## Requirement
Where a line of the records holds the string "Viewport", copy that line.

Saved data entries
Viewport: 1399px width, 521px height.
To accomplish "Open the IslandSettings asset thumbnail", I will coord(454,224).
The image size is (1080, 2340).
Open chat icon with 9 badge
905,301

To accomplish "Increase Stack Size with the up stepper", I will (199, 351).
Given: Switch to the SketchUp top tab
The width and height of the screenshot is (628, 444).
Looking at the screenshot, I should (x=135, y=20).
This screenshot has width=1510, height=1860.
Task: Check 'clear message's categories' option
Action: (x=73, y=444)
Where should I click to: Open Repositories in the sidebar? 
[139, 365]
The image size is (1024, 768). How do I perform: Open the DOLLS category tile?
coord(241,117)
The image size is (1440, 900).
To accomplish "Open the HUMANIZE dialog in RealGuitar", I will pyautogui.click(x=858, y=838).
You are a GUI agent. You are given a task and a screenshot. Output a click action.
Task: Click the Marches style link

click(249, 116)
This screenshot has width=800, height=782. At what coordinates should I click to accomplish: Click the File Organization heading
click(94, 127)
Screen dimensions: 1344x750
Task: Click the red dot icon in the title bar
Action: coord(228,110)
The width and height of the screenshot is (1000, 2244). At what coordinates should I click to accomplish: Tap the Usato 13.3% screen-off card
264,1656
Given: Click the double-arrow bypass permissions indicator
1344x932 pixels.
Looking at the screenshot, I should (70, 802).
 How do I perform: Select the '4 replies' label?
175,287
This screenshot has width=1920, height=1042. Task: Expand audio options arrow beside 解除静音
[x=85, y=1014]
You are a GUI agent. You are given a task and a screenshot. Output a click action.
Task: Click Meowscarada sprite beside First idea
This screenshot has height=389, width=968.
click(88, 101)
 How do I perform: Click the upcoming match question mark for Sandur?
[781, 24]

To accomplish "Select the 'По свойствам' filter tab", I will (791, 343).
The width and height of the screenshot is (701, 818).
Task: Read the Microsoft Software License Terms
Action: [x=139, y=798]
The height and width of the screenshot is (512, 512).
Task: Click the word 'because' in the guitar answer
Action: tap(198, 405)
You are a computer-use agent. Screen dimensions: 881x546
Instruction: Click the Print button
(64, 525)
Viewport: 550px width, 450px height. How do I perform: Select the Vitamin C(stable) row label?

## Written solution
Viewport: 1399px width, 521px height.
Viewport: 550px width, 450px height. How do I perform: Select the Vitamin C(stable) row label?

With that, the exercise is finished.